------ Material for the task

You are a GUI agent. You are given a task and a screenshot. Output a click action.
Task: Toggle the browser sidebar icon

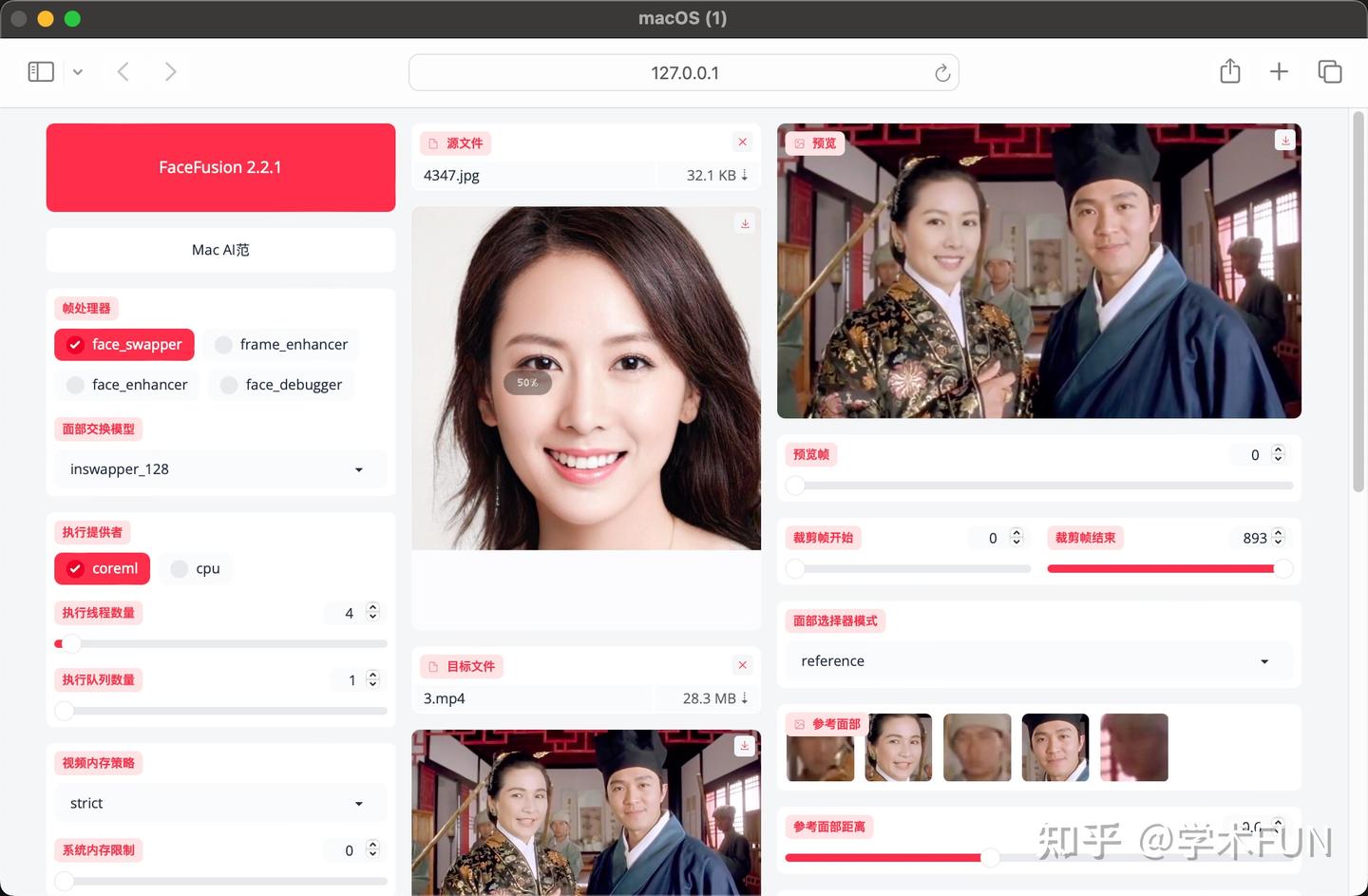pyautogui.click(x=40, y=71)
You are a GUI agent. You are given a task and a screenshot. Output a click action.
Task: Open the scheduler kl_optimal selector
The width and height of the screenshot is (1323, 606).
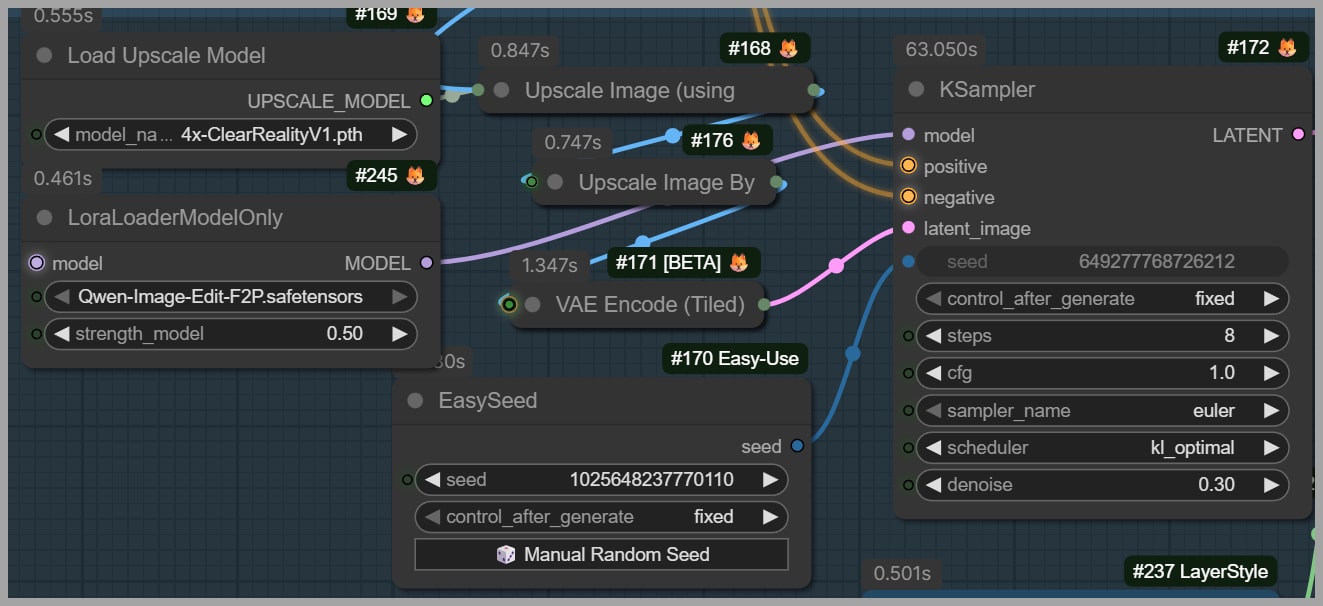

------------

## Instructions to follow
In transcribing the lines above, omit the images and keep all else exact.

## Response box
You are a GUI agent. You are given a task and a screenshot. Output a click action.
Task: Toggle the browser sidebar icon

pyautogui.click(x=40, y=71)
You are a GUI agent. You are given a task and a screenshot. Output a click action.
Task: Open the scheduler kl_optimal selector
The width and height of the screenshot is (1323, 606).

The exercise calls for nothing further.